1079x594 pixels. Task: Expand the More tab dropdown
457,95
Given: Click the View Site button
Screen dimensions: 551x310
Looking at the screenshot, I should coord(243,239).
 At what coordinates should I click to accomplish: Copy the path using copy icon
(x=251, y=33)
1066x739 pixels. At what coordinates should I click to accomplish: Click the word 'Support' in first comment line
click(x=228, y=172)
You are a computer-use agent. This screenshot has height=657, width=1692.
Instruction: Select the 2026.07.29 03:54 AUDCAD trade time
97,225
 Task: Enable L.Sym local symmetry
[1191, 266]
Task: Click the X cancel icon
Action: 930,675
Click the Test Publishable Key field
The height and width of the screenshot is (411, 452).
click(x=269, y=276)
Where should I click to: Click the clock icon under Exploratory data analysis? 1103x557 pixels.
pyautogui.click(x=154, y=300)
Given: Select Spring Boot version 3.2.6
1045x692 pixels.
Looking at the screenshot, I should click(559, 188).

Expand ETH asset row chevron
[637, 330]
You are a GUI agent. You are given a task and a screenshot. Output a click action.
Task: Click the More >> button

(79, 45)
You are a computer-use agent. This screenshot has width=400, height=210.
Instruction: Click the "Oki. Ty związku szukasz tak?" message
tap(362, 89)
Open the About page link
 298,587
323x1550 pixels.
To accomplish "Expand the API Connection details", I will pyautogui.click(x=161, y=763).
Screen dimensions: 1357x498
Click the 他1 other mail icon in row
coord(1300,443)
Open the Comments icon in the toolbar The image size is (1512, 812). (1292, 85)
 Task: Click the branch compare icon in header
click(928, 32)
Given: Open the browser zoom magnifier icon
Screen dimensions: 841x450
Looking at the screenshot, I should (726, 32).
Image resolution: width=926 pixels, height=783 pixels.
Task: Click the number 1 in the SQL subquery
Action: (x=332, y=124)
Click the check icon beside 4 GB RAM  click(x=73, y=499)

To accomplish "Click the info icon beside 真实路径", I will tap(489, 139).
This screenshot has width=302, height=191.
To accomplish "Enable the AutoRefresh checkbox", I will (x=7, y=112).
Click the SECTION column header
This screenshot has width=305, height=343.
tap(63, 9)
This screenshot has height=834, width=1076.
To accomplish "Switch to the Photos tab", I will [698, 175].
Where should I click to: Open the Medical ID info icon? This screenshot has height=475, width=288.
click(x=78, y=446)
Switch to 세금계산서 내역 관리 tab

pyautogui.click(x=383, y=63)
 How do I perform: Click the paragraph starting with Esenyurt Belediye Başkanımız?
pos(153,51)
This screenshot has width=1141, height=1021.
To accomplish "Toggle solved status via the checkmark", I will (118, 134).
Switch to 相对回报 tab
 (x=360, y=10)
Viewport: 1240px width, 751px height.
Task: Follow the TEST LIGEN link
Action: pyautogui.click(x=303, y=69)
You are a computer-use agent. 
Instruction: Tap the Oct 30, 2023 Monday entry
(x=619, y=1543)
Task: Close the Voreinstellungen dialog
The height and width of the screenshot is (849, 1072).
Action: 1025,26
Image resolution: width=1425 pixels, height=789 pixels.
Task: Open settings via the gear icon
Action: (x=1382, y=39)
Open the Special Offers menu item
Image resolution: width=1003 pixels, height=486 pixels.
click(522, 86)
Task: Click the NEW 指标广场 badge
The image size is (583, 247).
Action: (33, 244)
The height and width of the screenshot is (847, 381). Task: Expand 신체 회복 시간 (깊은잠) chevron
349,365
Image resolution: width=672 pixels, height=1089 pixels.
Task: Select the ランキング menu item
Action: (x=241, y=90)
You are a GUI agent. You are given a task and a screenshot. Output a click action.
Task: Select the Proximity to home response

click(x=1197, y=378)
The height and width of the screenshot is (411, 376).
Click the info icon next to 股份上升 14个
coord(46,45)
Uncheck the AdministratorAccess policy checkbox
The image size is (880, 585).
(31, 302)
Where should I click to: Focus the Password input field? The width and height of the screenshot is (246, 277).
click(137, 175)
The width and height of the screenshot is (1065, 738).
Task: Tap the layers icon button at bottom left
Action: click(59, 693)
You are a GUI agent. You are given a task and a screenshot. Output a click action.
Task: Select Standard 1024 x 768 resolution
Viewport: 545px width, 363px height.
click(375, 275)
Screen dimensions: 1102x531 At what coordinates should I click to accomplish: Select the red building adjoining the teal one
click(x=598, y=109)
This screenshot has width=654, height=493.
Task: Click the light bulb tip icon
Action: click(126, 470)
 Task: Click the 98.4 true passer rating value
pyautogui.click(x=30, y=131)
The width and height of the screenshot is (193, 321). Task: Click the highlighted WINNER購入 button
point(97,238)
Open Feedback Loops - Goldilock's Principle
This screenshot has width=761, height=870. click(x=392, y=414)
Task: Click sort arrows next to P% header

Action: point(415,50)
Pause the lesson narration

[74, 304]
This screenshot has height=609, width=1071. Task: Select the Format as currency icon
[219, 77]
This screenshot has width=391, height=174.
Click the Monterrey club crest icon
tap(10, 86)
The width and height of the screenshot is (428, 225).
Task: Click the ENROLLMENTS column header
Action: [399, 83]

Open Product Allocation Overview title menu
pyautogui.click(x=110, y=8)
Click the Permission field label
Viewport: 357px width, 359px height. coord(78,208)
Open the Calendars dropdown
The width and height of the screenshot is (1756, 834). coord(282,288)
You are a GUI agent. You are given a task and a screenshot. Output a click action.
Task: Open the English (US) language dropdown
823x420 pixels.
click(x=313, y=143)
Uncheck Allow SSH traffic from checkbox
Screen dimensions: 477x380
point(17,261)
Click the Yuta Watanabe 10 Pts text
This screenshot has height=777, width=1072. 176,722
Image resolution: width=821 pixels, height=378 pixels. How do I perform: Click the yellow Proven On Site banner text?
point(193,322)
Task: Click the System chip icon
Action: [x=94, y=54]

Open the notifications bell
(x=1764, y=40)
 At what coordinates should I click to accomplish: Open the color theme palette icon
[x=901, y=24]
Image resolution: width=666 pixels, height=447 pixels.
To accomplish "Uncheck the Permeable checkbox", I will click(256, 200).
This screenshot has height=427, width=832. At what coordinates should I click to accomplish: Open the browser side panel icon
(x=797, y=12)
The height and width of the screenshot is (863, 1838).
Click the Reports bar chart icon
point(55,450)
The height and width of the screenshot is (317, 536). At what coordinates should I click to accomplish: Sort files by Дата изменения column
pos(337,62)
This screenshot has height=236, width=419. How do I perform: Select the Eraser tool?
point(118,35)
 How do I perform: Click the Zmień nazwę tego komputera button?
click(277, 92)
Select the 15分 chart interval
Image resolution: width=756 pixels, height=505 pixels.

++++++

> **TASK TO COMPLETE**:
Each entry above must be printed exactly as written.

> **RESPONSE BELOW**:
1079x594 pixels. Task: Expand the More tab dropdown
457,95
Given: Click the View Site button
Screen dimensions: 551x310
Looking at the screenshot, I should coord(243,239).
 At what coordinates should I click to accomplish: Copy the path using copy icon
(x=251, y=33)
1066x739 pixels. At what coordinates should I click to accomplish: Click the word 'Support' in first comment line
click(x=228, y=172)
You are a computer-use agent. This screenshot has height=657, width=1692.
Instruction: Select the 2026.07.29 03:54 AUDCAD trade time
97,225
 Task: Enable L.Sym local symmetry
[1191, 266]
Task: Click the X cancel icon
Action: 930,675
Click the Test Publishable Key field
The height and width of the screenshot is (411, 452).
click(x=269, y=276)
Where should I click to: Click the clock icon under Exploratory data analysis? 1103x557 pixels.
pyautogui.click(x=154, y=300)
Given: Select Spring Boot version 3.2.6
1045x692 pixels.
Looking at the screenshot, I should click(559, 188).

Expand ETH asset row chevron
[637, 330]
You are a GUI agent. You are given a task and a screenshot. Output a click action.
Task: Click the More >> button

(79, 45)
You are a computer-use agent. This screenshot has width=400, height=210.
Instruction: Click the "Oki. Ty związku szukasz tak?" message
tap(362, 89)
Open the About page link
 298,587
323x1550 pixels.
To accomplish "Expand the API Connection details", I will pyautogui.click(x=161, y=763).
Screen dimensions: 1357x498
Click the 他1 other mail icon in row
coord(1300,443)
Open the Comments icon in the toolbar The image size is (1512, 812). (1292, 85)
 Task: Click the branch compare icon in header
click(928, 32)
Given: Open the browser zoom magnifier icon
Screen dimensions: 841x450
Looking at the screenshot, I should (726, 32).
Image resolution: width=926 pixels, height=783 pixels.
Task: Click the number 1 in the SQL subquery
Action: (x=332, y=124)
Click the check icon beside 4 GB RAM  click(x=73, y=499)

To accomplish "Click the info icon beside 真实路径", I will tap(489, 139).
This screenshot has width=302, height=191.
To accomplish "Enable the AutoRefresh checkbox", I will (x=7, y=112).
Click the SECTION column header
This screenshot has width=305, height=343.
tap(63, 9)
This screenshot has height=834, width=1076.
To accomplish "Switch to the Photos tab", I will [698, 175].
Where should I click to: Open the Medical ID info icon? This screenshot has height=475, width=288.
click(x=78, y=446)
Switch to 세금계산서 내역 관리 tab

pyautogui.click(x=383, y=63)
 How do I perform: Click the paragraph starting with Esenyurt Belediye Başkanımız?
pos(153,51)
This screenshot has width=1141, height=1021.
To accomplish "Toggle solved status via the checkmark", I will (118, 134).
Switch to 相对回报 tab
 (x=360, y=10)
Viewport: 1240px width, 751px height.
Task: Follow the TEST LIGEN link
Action: pyautogui.click(x=303, y=69)
You are a computer-use agent. 
Instruction: Tap the Oct 30, 2023 Monday entry
(x=619, y=1543)
Task: Close the Voreinstellungen dialog
The height and width of the screenshot is (849, 1072).
Action: 1025,26
Image resolution: width=1425 pixels, height=789 pixels.
Task: Open settings via the gear icon
Action: (x=1382, y=39)
Open the Special Offers menu item
Image resolution: width=1003 pixels, height=486 pixels.
click(522, 86)
Task: Click the NEW 指标广场 badge
The image size is (583, 247).
Action: (33, 244)
The height and width of the screenshot is (847, 381). Task: Expand 신체 회복 시간 (깊은잠) chevron
349,365
Image resolution: width=672 pixels, height=1089 pixels.
Task: Select the ランキング menu item
Action: (x=241, y=90)
You are a GUI agent. You are given a task and a screenshot. Output a click action.
Task: Select the Proximity to home response

click(x=1197, y=378)
The height and width of the screenshot is (411, 376).
Click the info icon next to 股份上升 14个
coord(46,45)
Uncheck the AdministratorAccess policy checkbox
The image size is (880, 585).
(31, 302)
Where should I click to: Focus the Password input field? The width and height of the screenshot is (246, 277).
click(137, 175)
The width and height of the screenshot is (1065, 738).
Task: Tap the layers icon button at bottom left
Action: click(59, 693)
You are a GUI agent. You are given a task and a screenshot. Output a click action.
Task: Select Standard 1024 x 768 resolution
Viewport: 545px width, 363px height.
click(375, 275)
Screen dimensions: 1102x531 At what coordinates should I click to accomplish: Select the red building adjoining the teal one
click(x=598, y=109)
This screenshot has width=654, height=493.
Task: Click the light bulb tip icon
Action: click(126, 470)
 Task: Click the 98.4 true passer rating value
pyautogui.click(x=30, y=131)
The width and height of the screenshot is (193, 321). Task: Click the highlighted WINNER購入 button
point(97,238)
Open Feedback Loops - Goldilock's Principle
This screenshot has width=761, height=870. click(x=392, y=414)
Task: Click sort arrows next to P% header

Action: point(415,50)
Pause the lesson narration

[74, 304]
This screenshot has height=609, width=1071. Task: Select the Format as currency icon
[219, 77]
This screenshot has width=391, height=174.
Click the Monterrey club crest icon
tap(10, 86)
The width and height of the screenshot is (428, 225).
Task: Click the ENROLLMENTS column header
Action: [399, 83]

Open Product Allocation Overview title menu
pyautogui.click(x=110, y=8)
Click the Permission field label
Viewport: 357px width, 359px height. coord(78,208)
Open the Calendars dropdown
The width and height of the screenshot is (1756, 834). coord(282,288)
You are a GUI agent. You are given a task and a screenshot. Output a click action.
Task: Open the English (US) language dropdown
823x420 pixels.
click(x=313, y=143)
Uncheck Allow SSH traffic from checkbox
Screen dimensions: 477x380
point(17,261)
Click the Yuta Watanabe 10 Pts text
This screenshot has height=777, width=1072. 176,722
Image resolution: width=821 pixels, height=378 pixels. How do I perform: Click the yellow Proven On Site banner text?
point(193,322)
Task: Click the System chip icon
Action: [x=94, y=54]

Open the notifications bell
(x=1764, y=40)
 At what coordinates should I click to accomplish: Open the color theme palette icon
[x=901, y=24]
Image resolution: width=666 pixels, height=447 pixels.
To accomplish "Uncheck the Permeable checkbox", I will click(256, 200).
This screenshot has height=427, width=832. At what coordinates should I click to accomplish: Open the browser side panel icon
(x=797, y=12)
The height and width of the screenshot is (863, 1838).
Click the Reports bar chart icon
point(55,450)
The height and width of the screenshot is (317, 536). At what coordinates should I click to accomplish: Sort files by Дата изменения column
pos(337,62)
This screenshot has height=236, width=419. How do I perform: Select the Eraser tool?
point(118,35)
 How do I perform: Click the Zmień nazwę tego komputera button?
click(277, 92)
Select the 15分 chart interval
Image resolution: width=756 pixels, height=505 pixels.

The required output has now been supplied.